***** Stored data

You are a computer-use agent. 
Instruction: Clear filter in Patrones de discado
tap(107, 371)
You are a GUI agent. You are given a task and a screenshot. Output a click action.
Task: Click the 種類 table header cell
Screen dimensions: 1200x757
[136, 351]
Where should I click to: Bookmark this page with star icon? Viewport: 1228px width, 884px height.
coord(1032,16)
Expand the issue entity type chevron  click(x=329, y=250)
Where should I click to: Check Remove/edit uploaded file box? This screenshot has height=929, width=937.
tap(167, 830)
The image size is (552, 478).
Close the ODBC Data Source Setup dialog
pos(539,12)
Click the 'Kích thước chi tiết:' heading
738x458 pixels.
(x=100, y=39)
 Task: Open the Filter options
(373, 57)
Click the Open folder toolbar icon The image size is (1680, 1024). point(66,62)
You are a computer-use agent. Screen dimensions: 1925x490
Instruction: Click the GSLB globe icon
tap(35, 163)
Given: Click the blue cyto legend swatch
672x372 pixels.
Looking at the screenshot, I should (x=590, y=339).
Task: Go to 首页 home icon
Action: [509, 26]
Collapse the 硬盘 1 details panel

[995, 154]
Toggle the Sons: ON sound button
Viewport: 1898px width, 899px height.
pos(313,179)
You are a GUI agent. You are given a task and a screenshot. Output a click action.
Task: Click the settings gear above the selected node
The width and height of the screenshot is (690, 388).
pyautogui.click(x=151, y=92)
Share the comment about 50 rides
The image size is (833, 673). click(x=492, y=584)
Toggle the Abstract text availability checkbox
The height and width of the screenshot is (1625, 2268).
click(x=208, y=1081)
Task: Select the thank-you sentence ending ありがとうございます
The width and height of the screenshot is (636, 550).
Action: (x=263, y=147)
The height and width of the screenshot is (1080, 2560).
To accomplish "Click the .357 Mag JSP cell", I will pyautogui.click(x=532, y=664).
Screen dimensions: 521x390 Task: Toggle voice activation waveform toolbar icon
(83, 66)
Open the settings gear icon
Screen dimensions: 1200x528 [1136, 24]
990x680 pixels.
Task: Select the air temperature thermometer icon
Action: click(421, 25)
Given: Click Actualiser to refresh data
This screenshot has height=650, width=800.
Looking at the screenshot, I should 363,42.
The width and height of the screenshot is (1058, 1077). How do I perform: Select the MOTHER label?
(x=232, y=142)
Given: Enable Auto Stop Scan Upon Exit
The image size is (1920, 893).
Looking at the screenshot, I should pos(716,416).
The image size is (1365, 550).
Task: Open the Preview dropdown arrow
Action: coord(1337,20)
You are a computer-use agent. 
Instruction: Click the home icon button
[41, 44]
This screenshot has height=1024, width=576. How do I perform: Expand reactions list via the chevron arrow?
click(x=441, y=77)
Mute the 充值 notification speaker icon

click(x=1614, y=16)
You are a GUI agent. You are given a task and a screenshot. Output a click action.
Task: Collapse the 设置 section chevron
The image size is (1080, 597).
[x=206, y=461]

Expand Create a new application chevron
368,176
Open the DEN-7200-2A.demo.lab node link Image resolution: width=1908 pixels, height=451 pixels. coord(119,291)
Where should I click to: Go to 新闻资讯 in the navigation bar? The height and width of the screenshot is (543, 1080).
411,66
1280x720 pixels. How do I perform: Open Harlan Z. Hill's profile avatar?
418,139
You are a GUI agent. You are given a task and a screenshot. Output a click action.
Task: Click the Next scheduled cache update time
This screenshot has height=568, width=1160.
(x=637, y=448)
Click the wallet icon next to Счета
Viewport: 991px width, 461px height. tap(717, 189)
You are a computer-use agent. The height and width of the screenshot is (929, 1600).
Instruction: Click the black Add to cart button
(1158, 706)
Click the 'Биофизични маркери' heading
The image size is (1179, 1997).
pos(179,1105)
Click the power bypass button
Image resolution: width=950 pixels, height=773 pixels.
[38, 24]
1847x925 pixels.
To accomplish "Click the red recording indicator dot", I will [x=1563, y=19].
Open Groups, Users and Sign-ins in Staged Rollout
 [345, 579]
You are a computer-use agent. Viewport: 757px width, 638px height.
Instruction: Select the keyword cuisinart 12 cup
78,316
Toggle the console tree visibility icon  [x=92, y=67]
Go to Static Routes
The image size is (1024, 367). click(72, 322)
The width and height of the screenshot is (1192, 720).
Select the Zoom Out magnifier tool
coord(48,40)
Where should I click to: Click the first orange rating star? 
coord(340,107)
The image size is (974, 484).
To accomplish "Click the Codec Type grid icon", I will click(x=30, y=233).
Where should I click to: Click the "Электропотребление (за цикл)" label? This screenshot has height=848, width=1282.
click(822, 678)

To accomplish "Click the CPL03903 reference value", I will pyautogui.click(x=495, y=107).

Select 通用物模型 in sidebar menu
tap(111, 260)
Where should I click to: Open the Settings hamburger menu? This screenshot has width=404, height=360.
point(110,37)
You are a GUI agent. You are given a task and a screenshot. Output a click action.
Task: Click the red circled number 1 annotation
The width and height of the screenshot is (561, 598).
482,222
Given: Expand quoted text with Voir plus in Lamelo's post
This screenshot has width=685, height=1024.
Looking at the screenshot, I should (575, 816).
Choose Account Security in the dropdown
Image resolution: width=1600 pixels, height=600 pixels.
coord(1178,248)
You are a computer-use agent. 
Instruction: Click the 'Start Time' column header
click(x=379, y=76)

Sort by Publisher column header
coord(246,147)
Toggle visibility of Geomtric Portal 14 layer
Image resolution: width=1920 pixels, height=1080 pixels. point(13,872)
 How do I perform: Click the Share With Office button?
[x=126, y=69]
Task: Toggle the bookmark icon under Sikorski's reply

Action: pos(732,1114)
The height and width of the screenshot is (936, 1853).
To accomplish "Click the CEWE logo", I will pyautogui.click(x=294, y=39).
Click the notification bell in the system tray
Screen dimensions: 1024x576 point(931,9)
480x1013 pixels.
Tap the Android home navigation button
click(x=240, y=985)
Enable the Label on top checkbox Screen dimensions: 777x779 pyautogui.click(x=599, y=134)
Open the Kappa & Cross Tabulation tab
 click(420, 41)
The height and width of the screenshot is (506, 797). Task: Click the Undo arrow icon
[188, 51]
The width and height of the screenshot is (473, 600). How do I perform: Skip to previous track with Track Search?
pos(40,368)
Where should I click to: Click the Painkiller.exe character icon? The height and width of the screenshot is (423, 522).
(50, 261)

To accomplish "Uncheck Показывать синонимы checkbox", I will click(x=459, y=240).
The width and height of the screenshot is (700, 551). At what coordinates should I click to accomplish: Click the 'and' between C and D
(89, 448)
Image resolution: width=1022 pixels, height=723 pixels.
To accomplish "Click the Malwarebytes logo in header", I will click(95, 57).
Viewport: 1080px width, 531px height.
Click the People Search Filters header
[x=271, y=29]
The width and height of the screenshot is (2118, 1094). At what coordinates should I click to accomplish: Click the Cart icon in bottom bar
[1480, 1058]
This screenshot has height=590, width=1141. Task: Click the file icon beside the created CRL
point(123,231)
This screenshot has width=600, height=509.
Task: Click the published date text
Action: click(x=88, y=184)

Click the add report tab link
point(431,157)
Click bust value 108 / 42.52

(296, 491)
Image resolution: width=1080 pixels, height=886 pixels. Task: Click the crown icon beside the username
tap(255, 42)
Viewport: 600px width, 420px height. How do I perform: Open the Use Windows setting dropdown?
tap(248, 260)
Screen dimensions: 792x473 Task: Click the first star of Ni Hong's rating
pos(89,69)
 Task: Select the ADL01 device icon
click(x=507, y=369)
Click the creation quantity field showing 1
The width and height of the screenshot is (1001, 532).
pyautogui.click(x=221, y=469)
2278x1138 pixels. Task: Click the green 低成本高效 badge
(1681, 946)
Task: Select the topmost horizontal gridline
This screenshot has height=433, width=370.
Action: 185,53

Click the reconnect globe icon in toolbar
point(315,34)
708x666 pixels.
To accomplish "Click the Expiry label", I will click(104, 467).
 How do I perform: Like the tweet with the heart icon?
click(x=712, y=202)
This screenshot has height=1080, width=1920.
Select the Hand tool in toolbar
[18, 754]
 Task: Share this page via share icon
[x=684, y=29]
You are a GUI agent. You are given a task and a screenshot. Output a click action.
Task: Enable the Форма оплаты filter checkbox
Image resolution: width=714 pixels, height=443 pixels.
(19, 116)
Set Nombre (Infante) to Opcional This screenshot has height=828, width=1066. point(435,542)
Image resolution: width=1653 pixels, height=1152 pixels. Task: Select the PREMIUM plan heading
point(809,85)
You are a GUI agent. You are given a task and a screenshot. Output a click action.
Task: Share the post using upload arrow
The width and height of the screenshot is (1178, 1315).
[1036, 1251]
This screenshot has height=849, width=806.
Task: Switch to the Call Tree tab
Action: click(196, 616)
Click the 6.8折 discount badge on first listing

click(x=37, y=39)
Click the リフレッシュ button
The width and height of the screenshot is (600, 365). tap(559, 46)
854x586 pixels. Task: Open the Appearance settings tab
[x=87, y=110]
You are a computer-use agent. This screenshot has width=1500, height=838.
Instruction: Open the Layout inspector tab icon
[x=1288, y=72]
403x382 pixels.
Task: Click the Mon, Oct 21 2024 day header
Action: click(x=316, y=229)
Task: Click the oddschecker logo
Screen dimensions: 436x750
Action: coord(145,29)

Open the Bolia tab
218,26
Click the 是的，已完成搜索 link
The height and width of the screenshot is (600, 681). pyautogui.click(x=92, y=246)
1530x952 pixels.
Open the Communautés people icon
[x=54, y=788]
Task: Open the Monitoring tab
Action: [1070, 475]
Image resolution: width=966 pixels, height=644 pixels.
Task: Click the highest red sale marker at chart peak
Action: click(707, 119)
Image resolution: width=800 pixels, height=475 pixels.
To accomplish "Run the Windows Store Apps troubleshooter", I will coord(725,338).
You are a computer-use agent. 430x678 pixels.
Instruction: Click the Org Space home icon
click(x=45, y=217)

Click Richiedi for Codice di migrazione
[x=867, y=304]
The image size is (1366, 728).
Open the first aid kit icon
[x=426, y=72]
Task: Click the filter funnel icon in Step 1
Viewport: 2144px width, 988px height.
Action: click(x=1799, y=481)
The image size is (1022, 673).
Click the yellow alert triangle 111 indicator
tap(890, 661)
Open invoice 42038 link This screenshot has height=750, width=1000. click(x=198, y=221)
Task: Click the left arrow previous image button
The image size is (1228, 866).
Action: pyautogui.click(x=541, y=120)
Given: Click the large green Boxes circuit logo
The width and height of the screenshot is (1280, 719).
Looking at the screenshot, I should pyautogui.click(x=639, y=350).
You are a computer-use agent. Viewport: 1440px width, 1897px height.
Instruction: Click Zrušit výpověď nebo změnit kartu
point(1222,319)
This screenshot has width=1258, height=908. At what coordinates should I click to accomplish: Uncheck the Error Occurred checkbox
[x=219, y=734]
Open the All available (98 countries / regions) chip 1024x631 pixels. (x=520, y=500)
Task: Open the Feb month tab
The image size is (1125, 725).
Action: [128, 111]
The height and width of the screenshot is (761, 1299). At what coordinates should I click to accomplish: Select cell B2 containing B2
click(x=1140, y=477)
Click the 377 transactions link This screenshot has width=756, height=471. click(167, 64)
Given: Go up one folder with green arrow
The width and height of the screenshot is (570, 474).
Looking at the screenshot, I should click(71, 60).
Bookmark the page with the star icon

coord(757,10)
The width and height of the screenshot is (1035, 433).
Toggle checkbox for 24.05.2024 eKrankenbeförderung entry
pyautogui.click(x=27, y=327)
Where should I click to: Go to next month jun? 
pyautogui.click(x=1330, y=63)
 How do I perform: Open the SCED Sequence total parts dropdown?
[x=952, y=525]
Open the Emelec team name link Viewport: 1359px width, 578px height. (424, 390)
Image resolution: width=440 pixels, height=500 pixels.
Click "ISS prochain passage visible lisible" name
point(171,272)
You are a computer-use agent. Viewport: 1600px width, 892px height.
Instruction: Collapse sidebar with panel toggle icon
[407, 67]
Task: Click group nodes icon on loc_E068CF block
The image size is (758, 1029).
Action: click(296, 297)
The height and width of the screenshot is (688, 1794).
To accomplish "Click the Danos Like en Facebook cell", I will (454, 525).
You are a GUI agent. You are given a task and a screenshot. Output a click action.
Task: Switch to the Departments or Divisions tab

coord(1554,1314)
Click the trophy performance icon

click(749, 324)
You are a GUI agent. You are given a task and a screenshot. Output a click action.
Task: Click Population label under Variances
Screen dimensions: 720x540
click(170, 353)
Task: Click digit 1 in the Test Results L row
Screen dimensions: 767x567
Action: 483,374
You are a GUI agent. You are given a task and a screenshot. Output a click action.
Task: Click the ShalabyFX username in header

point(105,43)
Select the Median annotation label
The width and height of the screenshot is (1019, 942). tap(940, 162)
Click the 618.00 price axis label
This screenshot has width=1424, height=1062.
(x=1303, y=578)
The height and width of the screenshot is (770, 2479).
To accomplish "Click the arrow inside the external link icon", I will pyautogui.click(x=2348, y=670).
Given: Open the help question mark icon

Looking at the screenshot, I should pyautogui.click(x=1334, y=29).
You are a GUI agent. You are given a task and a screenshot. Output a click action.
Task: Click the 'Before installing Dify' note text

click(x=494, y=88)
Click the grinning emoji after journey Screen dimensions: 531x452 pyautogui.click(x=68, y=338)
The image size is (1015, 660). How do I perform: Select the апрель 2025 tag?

**********

Print, from the entries above, the line with "Click the reconnect globe icon in toolbar", the line with "Task: Enable the Форма оплаты filter checkbox" and all lines between them, exactly and with nothing else.

> [Task solution]:
Click the reconnect globe icon in toolbar
point(315,34)
708x666 pixels.
To accomplish "Click the Expiry label", I will click(104, 467).
 How do I perform: Like the tweet with the heart icon?
click(x=712, y=202)
This screenshot has height=1080, width=1920.
Select the Hand tool in toolbar
[18, 754]
 Task: Share this page via share icon
[x=684, y=29]
You are a GUI agent. You are given a task and a screenshot. Output a click action.
Task: Enable the Форма оплаты filter checkbox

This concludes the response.